Hypnotic layers of solo cello woven into a digital tapestry. It is a one-woman orchestra that feels like a conversation between wood, wire, and code.
Listening to Zoë Keating feels like watching a master weaver at a loom, but instead of thread, she is using sound. She takes the singular, woody ache of the cello and multiplies it through live looping until it becomes a dense, shimmering forest of melody. It is music that occupies a unique middle ground between the formal structure of a conservatory and the experimental spirit of a San Francisco warehouse.
What makes her truly distinctive is the way she treats the cello as a rhythmic and percussive tool as much as a melodic one. You can hear the physical effort in the recordings: the bow hair catching on the string, the rhythmic tapping on the instrument's body, and the way the loops slowly drift and phase against one another. It is high-tech in execution but deeply human and tactile in its final form.

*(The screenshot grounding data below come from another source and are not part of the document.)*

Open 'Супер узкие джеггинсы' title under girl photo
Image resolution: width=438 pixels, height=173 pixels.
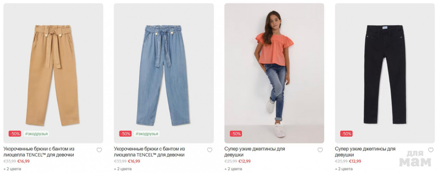(255, 152)
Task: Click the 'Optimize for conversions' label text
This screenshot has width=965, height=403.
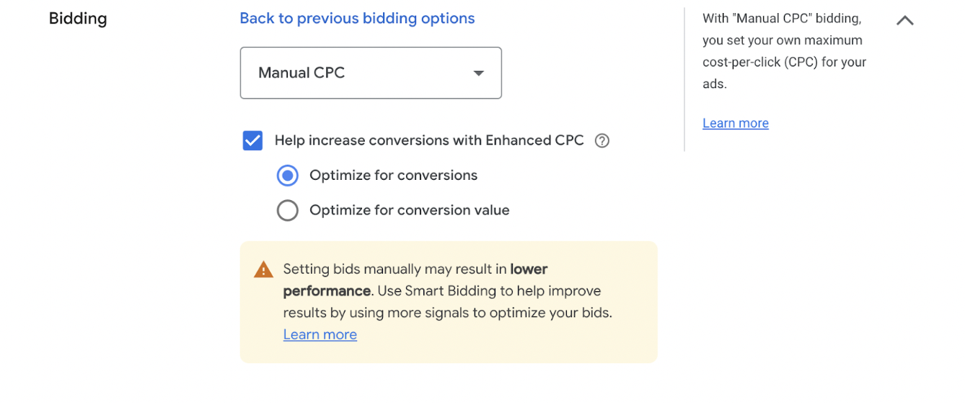Action: point(393,176)
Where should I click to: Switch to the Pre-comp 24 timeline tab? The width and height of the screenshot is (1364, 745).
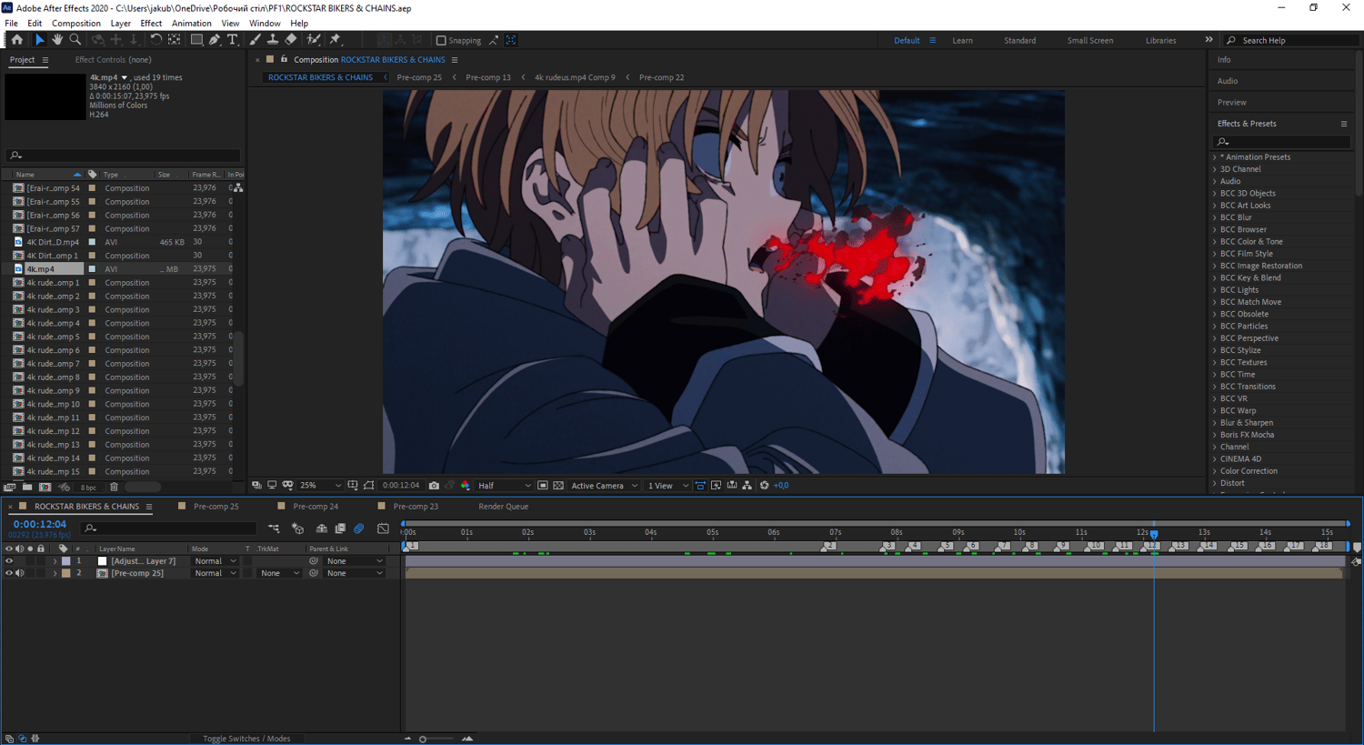click(x=316, y=507)
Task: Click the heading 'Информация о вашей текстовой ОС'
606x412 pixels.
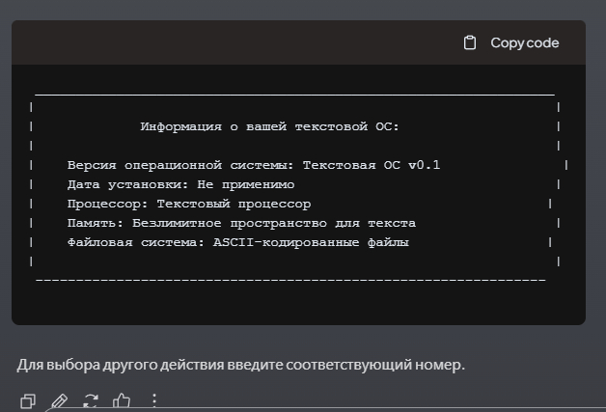Action: point(269,126)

Start with 'Into the Trees' for a full immersion into her world. It perfectly captures her ability to build massive, cinematic crescendos from a single, simple phrase. It is the ideal companion for anyone who needs to disappear into their own thoughts or find a rhythm in a solitary task.
Zoë Clare Keating (born February 2, 1972) is a Canadian-American cellist and composer once based in San Francisco, California, now based in Vermont.